[Extracted records]
= = = = = = =

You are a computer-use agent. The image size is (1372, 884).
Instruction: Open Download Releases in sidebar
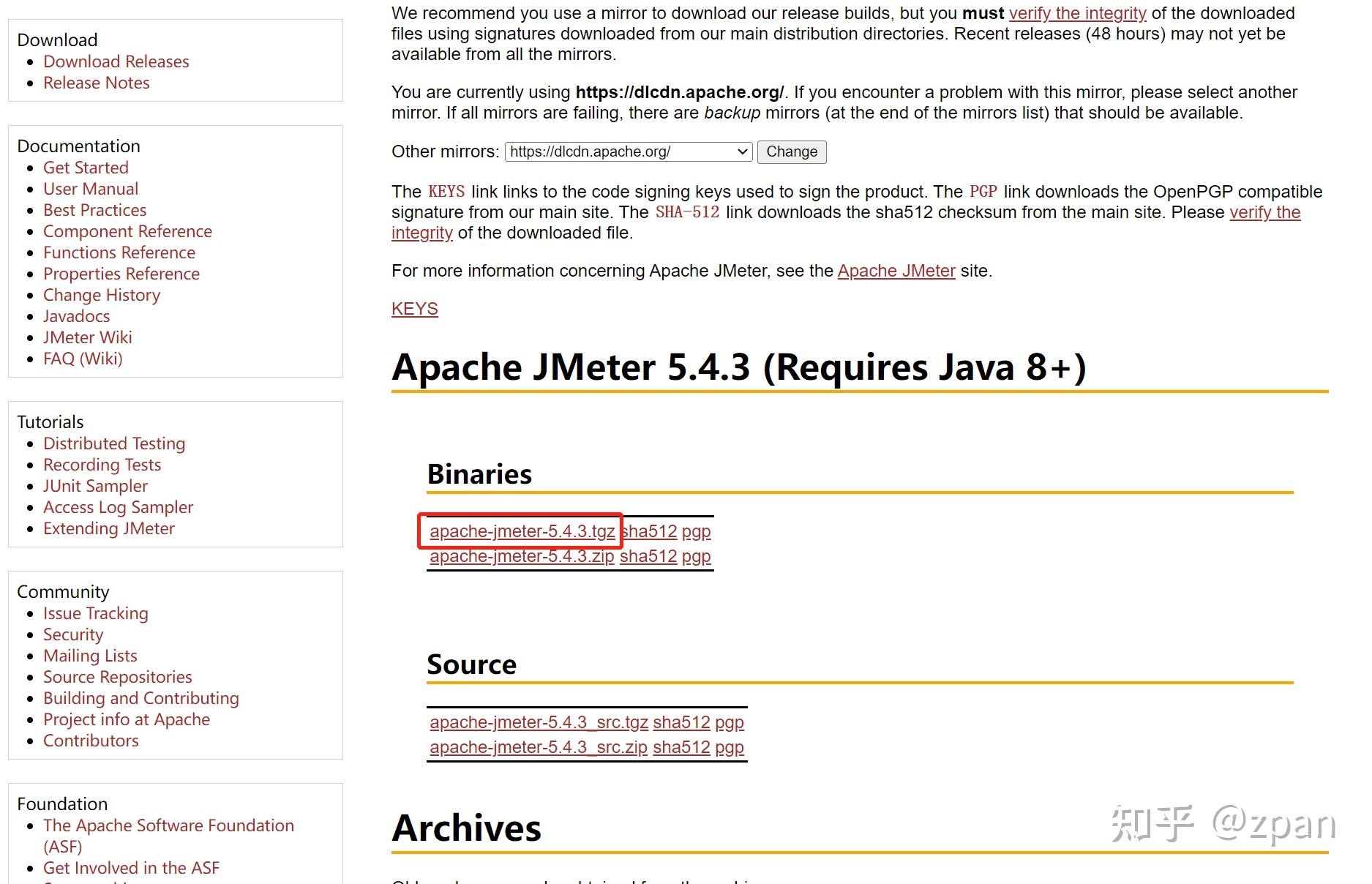click(116, 61)
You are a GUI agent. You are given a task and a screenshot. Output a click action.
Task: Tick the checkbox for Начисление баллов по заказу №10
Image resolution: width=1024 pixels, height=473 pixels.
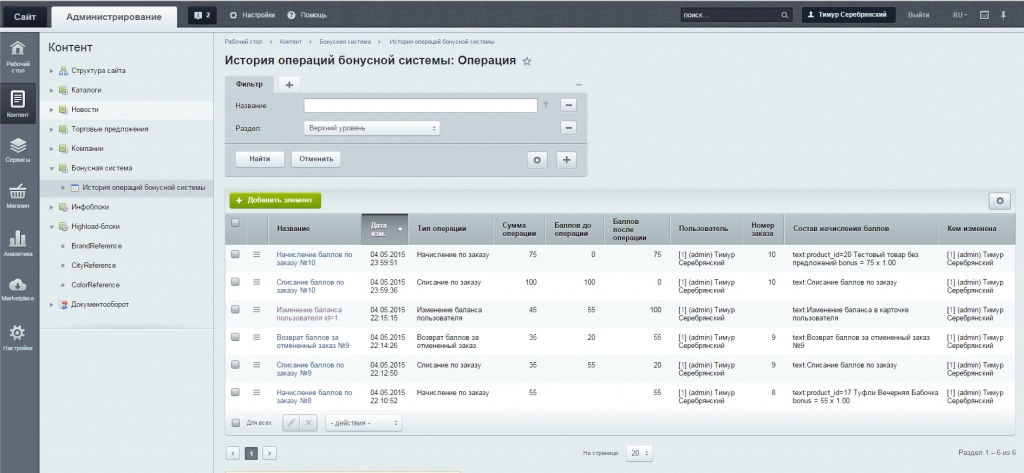coord(236,255)
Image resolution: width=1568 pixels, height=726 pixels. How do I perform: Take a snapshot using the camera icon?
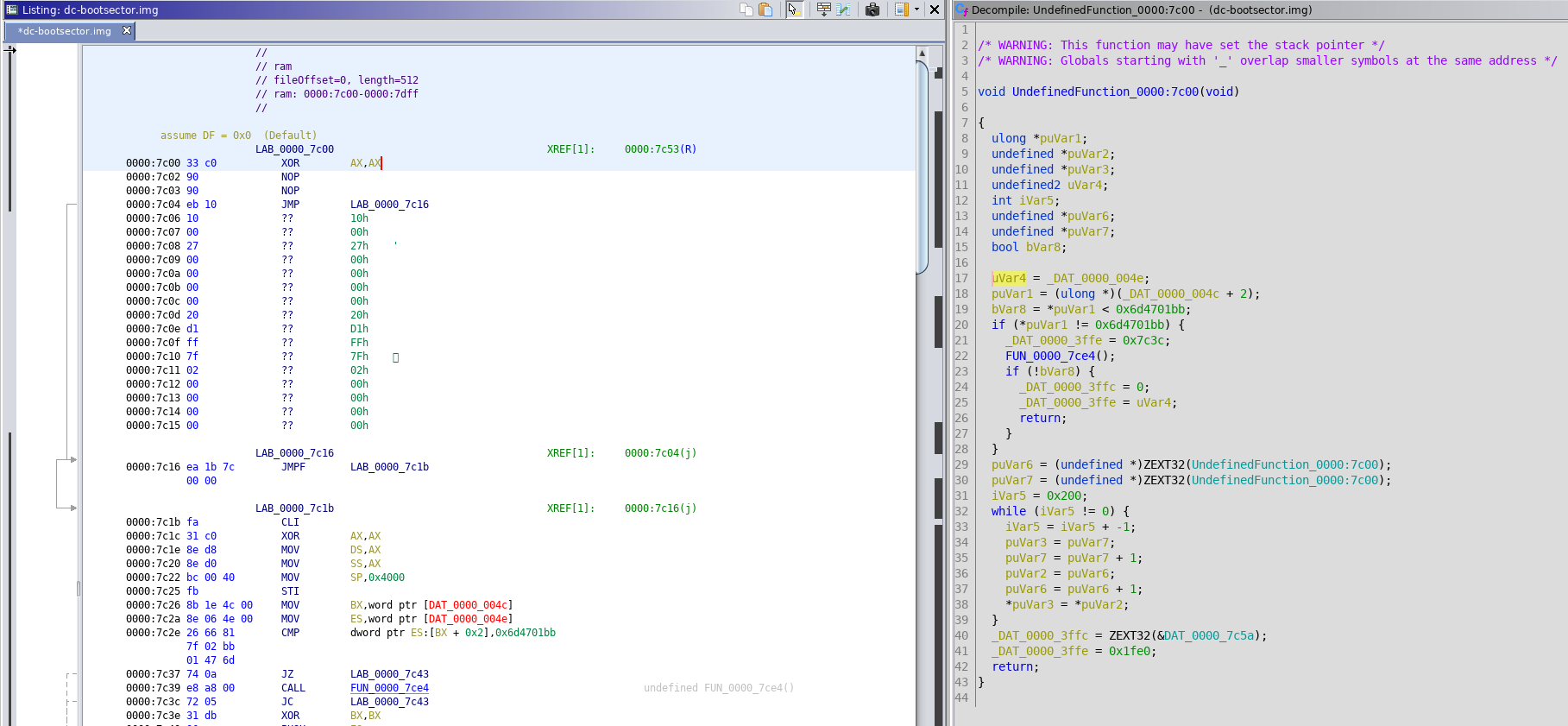(872, 9)
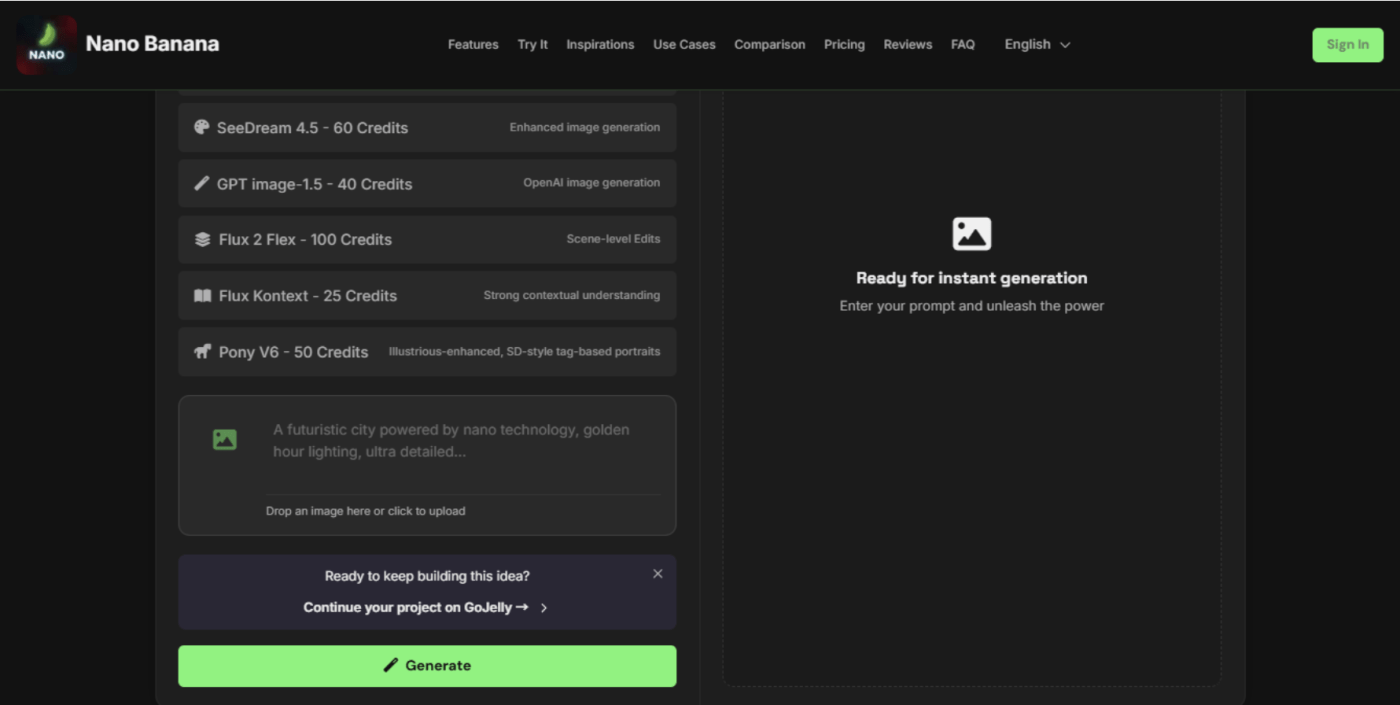Screen dimensions: 1400x705
Task: Click the Flux Kontext book icon
Action: coord(202,295)
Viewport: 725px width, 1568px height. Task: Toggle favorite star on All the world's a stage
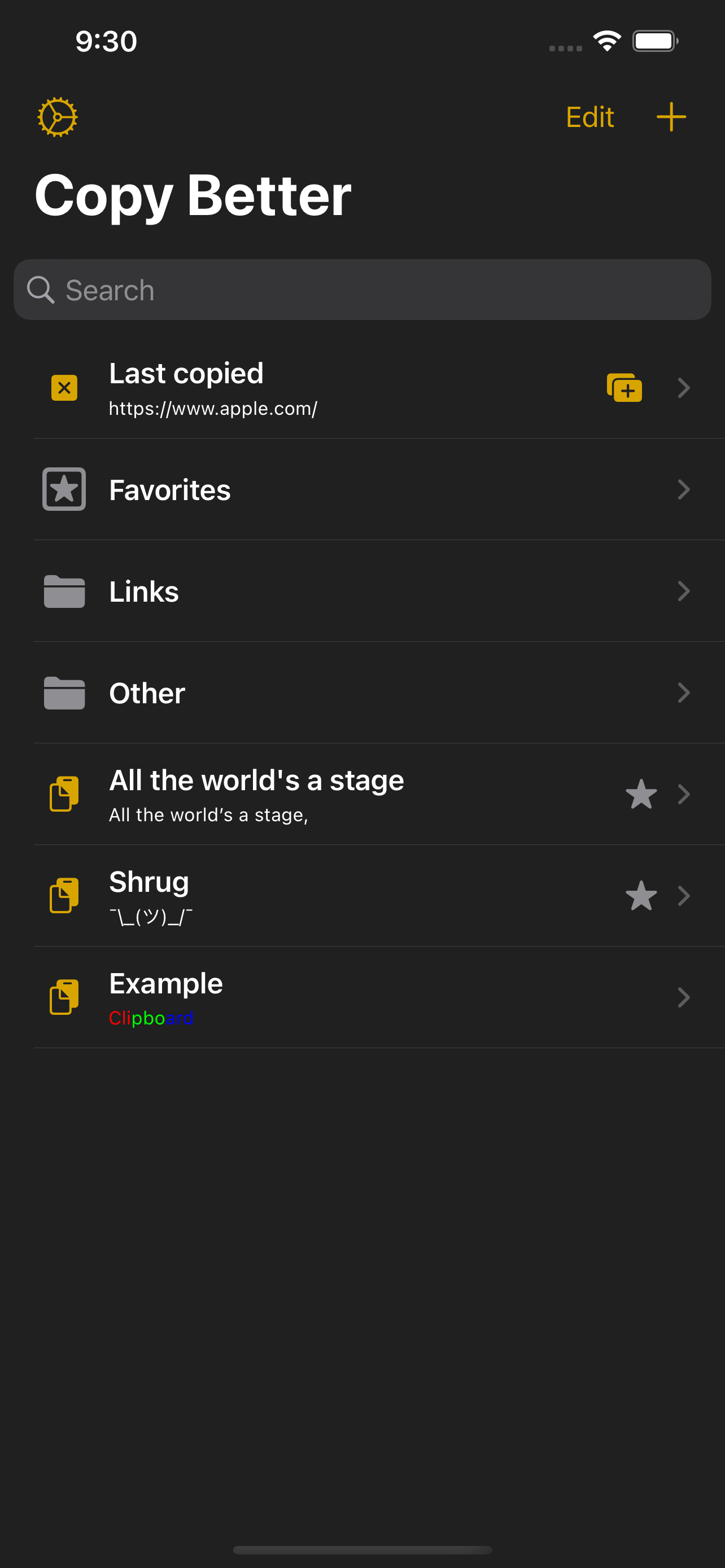tap(641, 794)
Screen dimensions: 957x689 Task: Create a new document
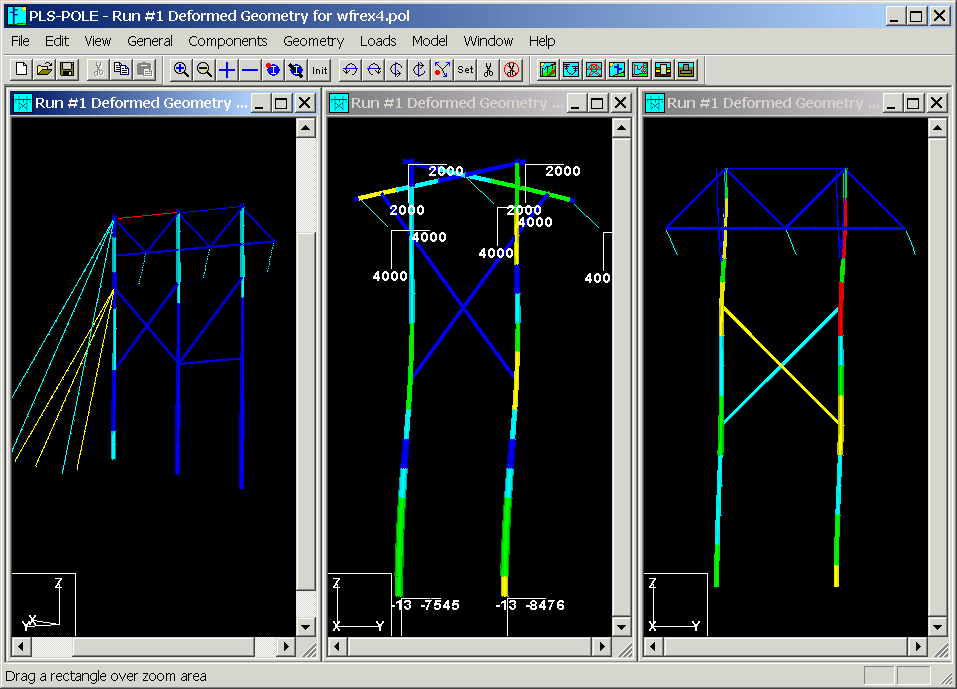(x=19, y=68)
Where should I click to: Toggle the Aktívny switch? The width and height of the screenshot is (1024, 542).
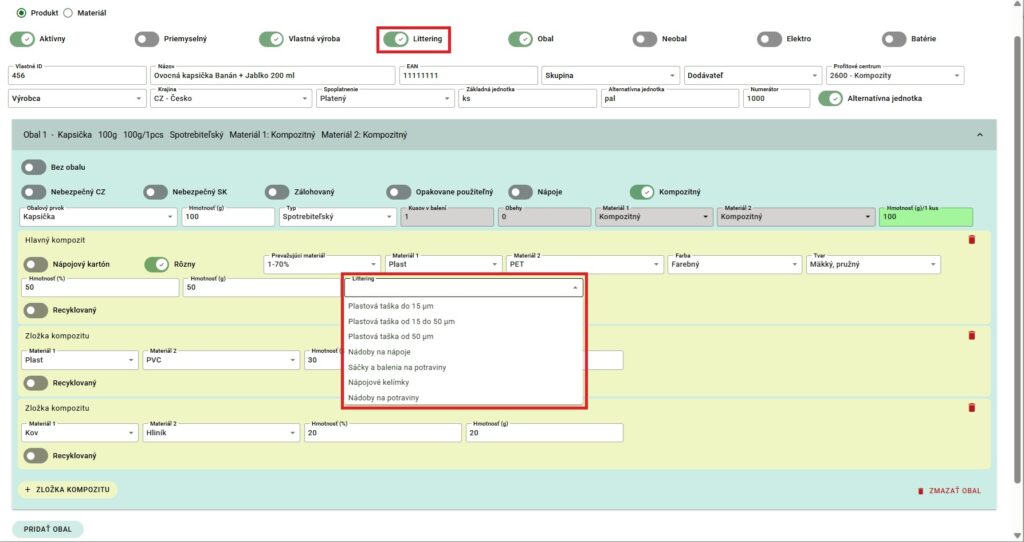coord(22,39)
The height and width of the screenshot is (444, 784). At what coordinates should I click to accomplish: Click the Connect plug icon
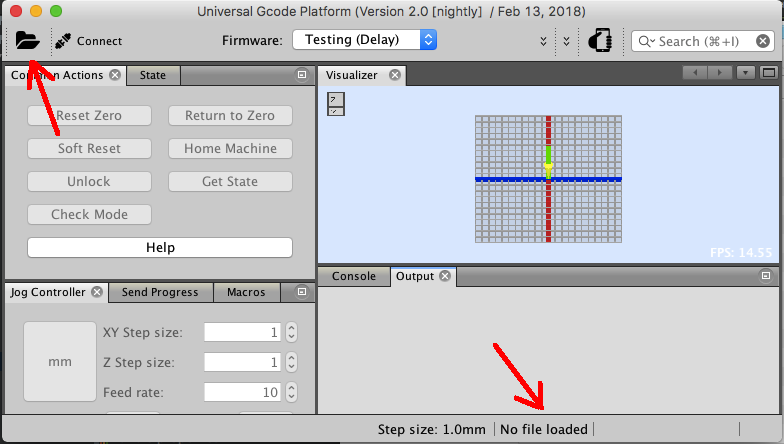tap(63, 41)
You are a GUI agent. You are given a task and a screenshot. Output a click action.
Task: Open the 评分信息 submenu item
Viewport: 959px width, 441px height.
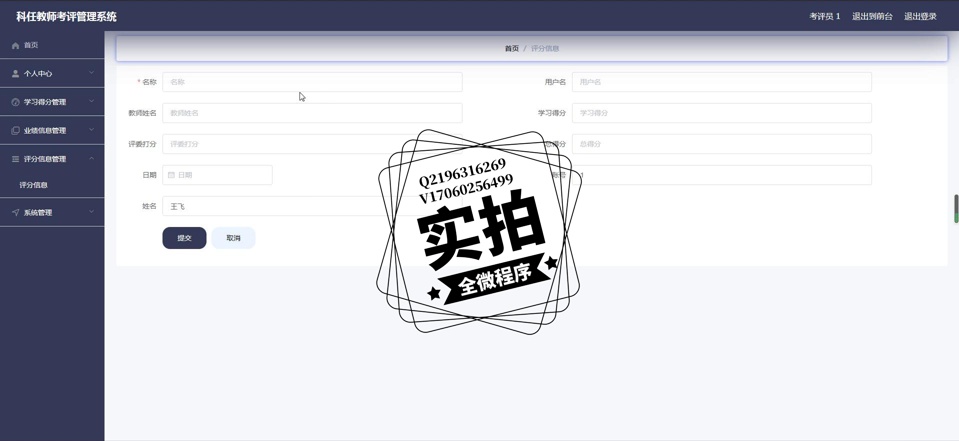[34, 185]
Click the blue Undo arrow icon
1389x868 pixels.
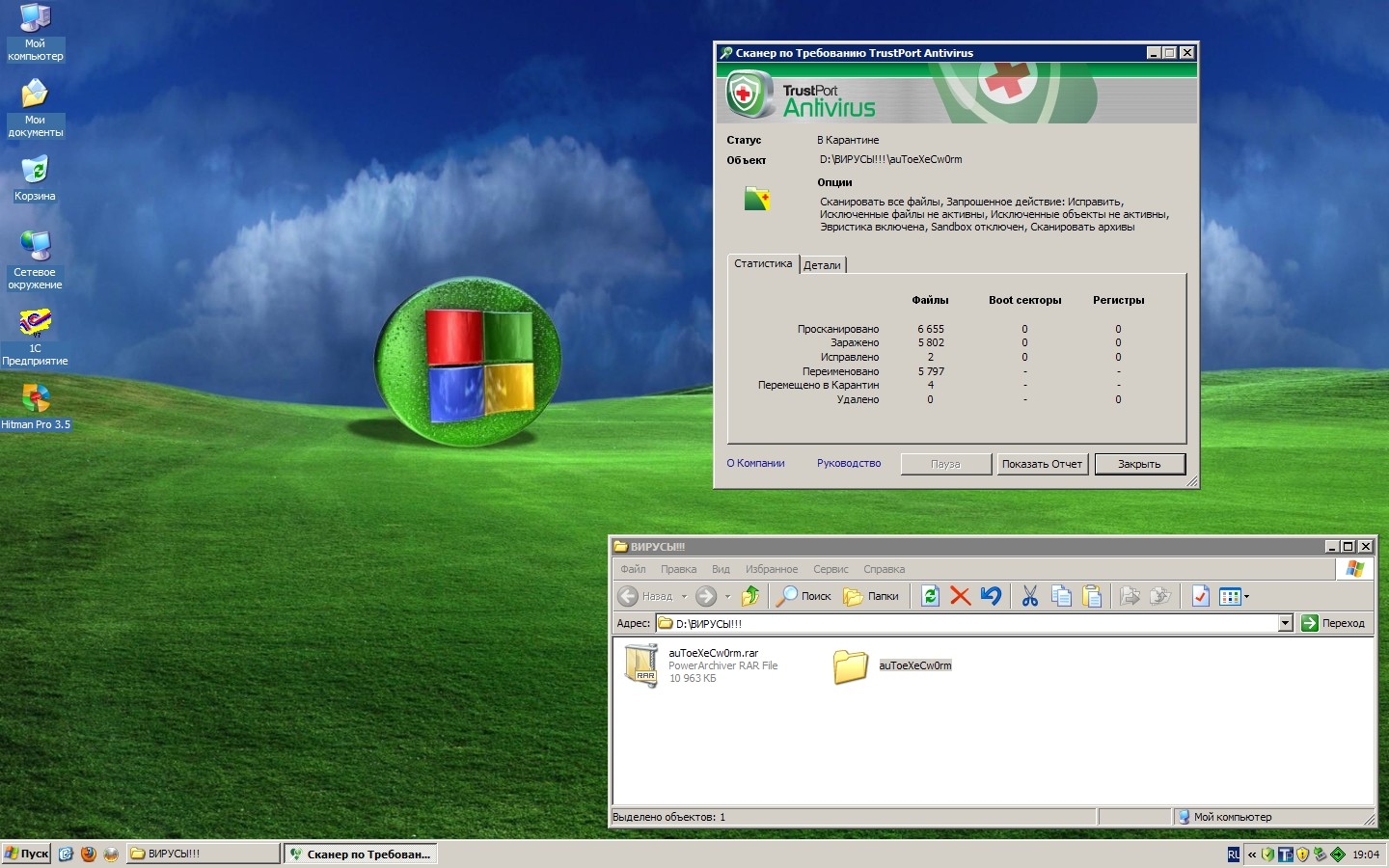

= = = = = = =

**What is expected**
Omit the pictures and please write out exactly the lines between the one containing "Task: Open the 评分信息 submenu item" and the last line of the entries, both included.

**Your solution**
Task: Open the 评分信息 submenu item
Viewport: 959px width, 441px height.
[34, 185]
Click the blue Undo arrow icon
1389x868 pixels.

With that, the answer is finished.